India should indeed take pride in IIT, and there have indeed been many
top IIT students who come to U.S. graduate schools (some later becoming
top university faculty). But it is certainly not the case that most, or
even many, IIT students are geniuses. And the institution itself is
merely good, not world-class. Its faculty have not produced the seminal
research papers, the patents, the standard-setting textbooks and so on
which are needed for world-class status. It suffices to point out that
it is the IIT graduates who come to the U.S. for advanced study, rather
than American students going to IIT.
30N. Matloff, forthcoming academic paper.
31AnnaLee Saxenian, Silicon Valley's New Immigrant
Entrepreneurs, Public Policy Institute of California. PPIC is in
funded by an industry-related source, William R. Hewlett, co-founder of
Hewlett-Packard.
32Nor have native-founded companies generally done
so. Progress in the computer field is highly incremental, and virtually
no one individual or individual firm has been indispensable.
33Source: Private INS
data. See http://heather.cs.ucdavis.edu/itaa.html.
34See N.
Matloff, forthcoming academic paper, for a detailed analysis. Note by
the way that many of the big names of the field, e.g. Microsoft founder
Bill Gates, Oracle founder Larry Ellison, Apple/Pixar founder Steve
Jobs, do not even have a Bachelor's degree, let alone a PhD.
35National Research Council, Building a Workforce
for the Information Economy, National Academies Press, 2001.
36The NSF has explicitly called for the importation of
foreign scientists and engineers in order to suppress Ph.D. salaries.

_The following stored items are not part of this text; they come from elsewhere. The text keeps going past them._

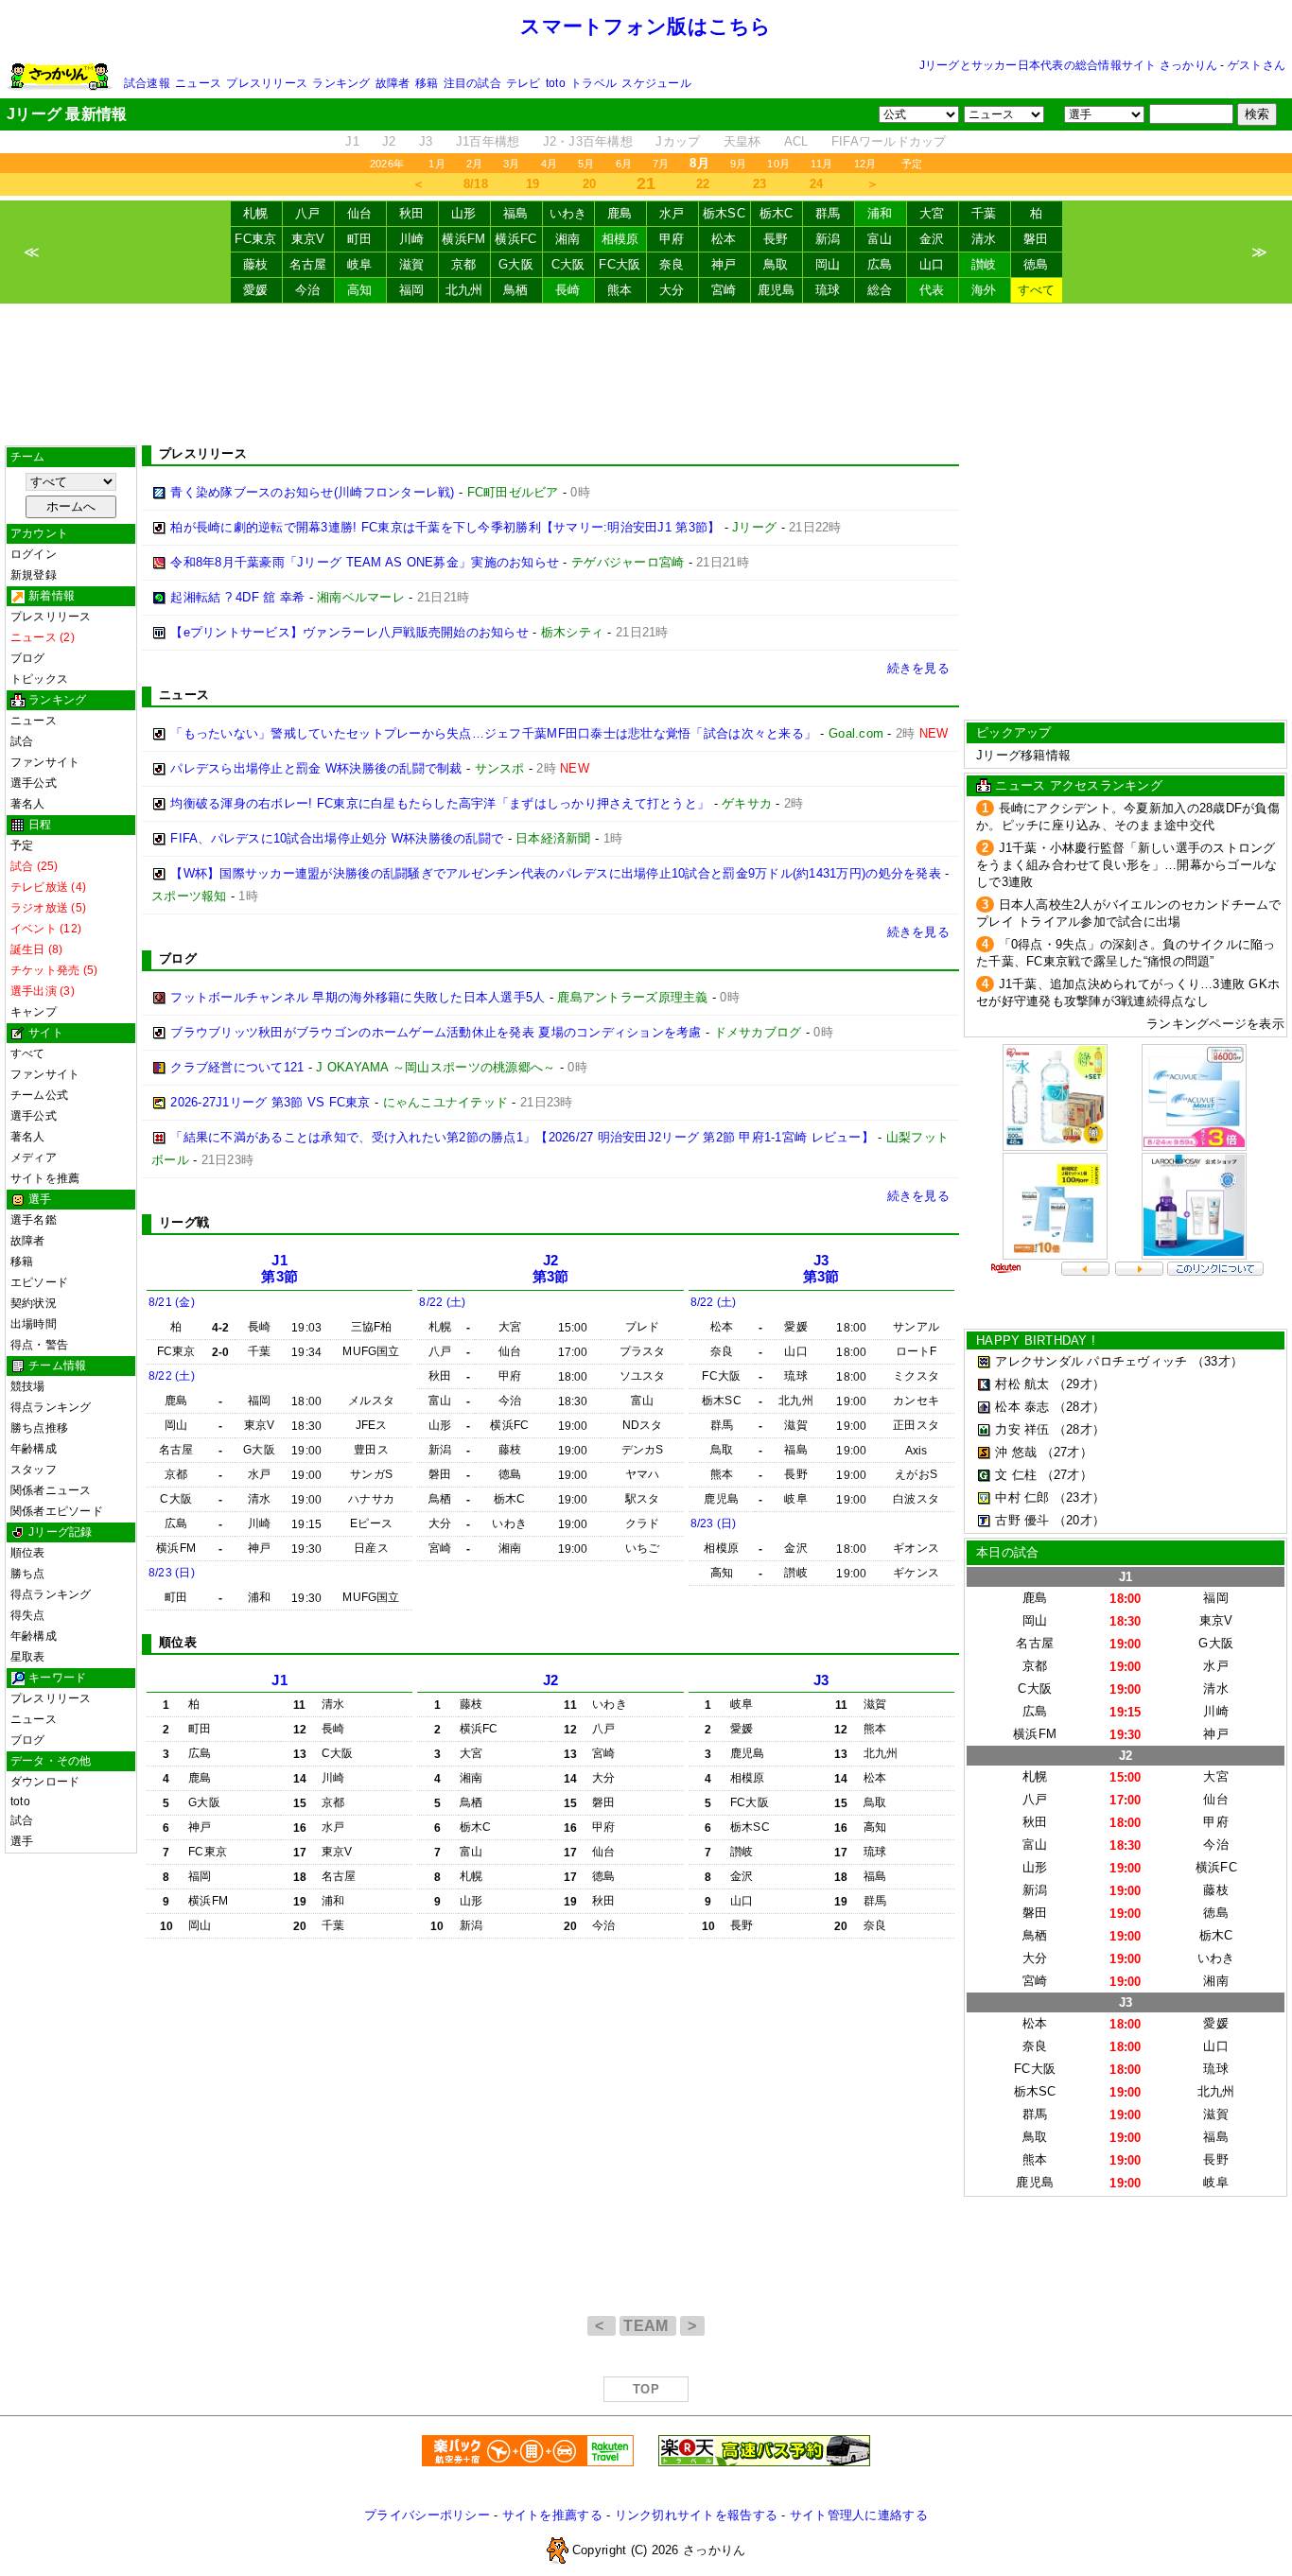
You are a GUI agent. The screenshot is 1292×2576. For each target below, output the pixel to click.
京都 (464, 264)
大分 (672, 290)
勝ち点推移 (39, 1428)
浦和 (880, 213)
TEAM (647, 2326)
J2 (389, 141)
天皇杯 (742, 141)
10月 (778, 163)
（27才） (1066, 1452)
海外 (984, 290)
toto (556, 83)
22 (703, 184)
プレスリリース (266, 83)
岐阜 (360, 264)
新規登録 (33, 575)
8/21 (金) (171, 1302)
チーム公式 (39, 1095)
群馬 (828, 213)
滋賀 (412, 264)
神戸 (724, 264)
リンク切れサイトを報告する (696, 2515)
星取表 (27, 1656)
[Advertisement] (646, 374)
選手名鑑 (33, 1220)
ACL (796, 141)
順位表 (27, 1552)
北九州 (464, 290)
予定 (911, 163)
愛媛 (256, 290)
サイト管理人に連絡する (859, 2515)
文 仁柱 (1016, 1475)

See Eric Weinstein, How and Why Government, Universities, and
Industry Create Domestic Labor Shortages of Scientists and High-Tech
Workers, NBER, Harvard University, 1998.
The universities have enormous incentives to toe the industry party line
concerning H-1B and industry claims of a software labor shortage. They
count on industry for large donations of equipment, research funds and
even the construction of entire buildings, and they are major users of
the H-1B program themselves. See an extensive analysis in my updated
congressional testimony.
37I am often asked about the
related issue of offshoring, i.e. shipping software development
work abroad. In spite of all the recent press coverage, offshoring only
comprises about 1% of U.S. software development work (other offshoring
work, such as call centers, is beyond the scope of my expertise and
interest), and I do not believe it will ever become more than, say, 5%
or so. It is simply too difficult to do software development by remote
control, no matter how good one's communications technology is. This,
for example, is why U.S. employers bring the H-1Bs here, rather than
simply offshoring the work. Note, by the way, that offshored projects
typically include an H-1B/L-1 component as well. See my forthcoming
paper for details.
38The employer would inform DOL as to the salary paid,
but need not put it in the database.